WORK INSTRUCTIONS ▸ From the listing below, copy each line that contains the word "computer".
"""
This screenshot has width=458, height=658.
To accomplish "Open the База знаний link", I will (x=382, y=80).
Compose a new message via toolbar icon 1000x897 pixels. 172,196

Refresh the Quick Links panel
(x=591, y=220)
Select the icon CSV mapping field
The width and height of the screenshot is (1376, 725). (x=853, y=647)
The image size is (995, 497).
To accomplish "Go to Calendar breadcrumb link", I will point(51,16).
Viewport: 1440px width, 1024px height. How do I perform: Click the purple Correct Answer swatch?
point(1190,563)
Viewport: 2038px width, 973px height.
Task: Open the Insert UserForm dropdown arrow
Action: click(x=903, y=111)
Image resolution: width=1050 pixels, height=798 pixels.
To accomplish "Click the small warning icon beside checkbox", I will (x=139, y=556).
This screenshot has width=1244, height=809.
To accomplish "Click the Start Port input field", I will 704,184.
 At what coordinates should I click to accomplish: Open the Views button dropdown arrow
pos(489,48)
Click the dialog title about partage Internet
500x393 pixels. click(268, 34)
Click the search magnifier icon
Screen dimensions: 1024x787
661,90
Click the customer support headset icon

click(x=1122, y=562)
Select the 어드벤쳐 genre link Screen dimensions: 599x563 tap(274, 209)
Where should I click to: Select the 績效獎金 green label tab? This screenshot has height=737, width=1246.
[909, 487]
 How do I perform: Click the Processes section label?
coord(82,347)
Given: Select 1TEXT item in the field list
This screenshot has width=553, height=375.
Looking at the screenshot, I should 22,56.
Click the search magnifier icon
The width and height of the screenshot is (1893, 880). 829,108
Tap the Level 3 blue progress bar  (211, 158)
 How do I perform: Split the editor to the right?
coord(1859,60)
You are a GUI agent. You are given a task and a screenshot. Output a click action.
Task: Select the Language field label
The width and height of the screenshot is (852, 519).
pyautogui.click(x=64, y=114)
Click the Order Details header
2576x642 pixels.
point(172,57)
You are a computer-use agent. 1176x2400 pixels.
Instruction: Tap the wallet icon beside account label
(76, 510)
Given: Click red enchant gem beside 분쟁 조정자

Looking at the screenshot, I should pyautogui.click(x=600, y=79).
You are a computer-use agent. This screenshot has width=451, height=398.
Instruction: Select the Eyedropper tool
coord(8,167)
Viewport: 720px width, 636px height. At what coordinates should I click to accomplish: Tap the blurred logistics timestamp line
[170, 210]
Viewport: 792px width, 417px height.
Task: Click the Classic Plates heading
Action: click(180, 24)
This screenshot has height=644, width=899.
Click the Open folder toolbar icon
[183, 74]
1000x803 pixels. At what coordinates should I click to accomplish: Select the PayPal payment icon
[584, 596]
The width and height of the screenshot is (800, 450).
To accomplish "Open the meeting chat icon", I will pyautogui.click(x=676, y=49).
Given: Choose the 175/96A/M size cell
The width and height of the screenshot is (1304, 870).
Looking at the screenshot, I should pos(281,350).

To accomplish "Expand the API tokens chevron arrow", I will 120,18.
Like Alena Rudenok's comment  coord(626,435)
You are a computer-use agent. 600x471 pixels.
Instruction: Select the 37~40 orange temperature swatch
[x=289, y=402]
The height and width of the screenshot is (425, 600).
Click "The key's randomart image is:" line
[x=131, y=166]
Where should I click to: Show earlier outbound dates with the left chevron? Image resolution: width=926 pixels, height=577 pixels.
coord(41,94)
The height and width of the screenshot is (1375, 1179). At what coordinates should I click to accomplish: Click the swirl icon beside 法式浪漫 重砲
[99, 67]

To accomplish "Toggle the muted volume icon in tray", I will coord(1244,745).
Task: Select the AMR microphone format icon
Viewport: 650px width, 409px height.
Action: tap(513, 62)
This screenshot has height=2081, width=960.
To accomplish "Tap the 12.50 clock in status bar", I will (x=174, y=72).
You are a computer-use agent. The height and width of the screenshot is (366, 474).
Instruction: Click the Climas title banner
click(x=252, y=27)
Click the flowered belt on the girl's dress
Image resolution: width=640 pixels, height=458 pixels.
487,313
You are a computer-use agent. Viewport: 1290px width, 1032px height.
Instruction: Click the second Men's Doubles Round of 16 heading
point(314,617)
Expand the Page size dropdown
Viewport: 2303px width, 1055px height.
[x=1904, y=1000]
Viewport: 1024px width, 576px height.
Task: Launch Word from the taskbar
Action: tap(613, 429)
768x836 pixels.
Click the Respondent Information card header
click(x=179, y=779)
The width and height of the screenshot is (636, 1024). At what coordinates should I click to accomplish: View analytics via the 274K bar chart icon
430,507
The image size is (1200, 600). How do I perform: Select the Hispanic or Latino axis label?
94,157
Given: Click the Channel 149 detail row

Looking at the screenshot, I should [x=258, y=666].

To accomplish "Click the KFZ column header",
"""
SOLVED EXERCISE ▸
You are a computer-use agent. 1176x2400 pixels.
You are a computer-use agent. This screenshot has width=451, height=398.
You are a computer-use agent. 600x471 pixels.
You are a computer-use agent. The height and width of the screenshot is (366, 474).
You are a computer-use agent. Viewport: 1290px width, 1032px height.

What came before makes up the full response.